* **Supplied data**:
------

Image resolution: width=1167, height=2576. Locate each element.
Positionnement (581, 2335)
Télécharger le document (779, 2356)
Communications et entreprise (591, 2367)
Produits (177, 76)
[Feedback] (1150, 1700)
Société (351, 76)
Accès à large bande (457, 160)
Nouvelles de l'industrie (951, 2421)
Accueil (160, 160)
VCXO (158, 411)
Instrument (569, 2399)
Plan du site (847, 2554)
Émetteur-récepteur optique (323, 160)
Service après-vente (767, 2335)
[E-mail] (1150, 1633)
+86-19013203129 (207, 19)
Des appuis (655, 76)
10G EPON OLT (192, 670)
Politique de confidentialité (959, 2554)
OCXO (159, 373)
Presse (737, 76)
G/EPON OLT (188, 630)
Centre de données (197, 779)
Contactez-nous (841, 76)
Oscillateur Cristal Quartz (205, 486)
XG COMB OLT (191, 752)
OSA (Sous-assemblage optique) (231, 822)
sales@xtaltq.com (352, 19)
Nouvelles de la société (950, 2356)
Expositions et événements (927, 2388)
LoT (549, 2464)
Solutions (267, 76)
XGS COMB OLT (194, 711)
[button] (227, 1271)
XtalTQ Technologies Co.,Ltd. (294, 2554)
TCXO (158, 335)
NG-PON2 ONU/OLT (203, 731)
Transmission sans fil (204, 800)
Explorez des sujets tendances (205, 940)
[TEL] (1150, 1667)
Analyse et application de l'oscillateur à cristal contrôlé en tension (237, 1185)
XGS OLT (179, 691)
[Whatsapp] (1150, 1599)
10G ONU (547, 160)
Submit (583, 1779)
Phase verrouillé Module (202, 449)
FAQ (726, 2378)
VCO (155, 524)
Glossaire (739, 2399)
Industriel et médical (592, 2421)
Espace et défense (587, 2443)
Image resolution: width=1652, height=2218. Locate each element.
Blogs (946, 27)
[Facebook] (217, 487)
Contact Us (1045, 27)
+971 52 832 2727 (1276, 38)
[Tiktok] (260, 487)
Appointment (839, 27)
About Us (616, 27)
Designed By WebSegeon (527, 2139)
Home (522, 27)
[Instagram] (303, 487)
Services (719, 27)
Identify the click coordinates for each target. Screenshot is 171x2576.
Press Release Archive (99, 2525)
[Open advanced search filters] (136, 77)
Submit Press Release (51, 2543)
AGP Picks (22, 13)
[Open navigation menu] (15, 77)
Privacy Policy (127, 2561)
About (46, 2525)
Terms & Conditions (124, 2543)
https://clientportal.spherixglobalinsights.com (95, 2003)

------

* **Exercise aim**:
Throughout the data above, count the lines in which the word "Image" occurs; supply the number alone.

* **Your solution**:
2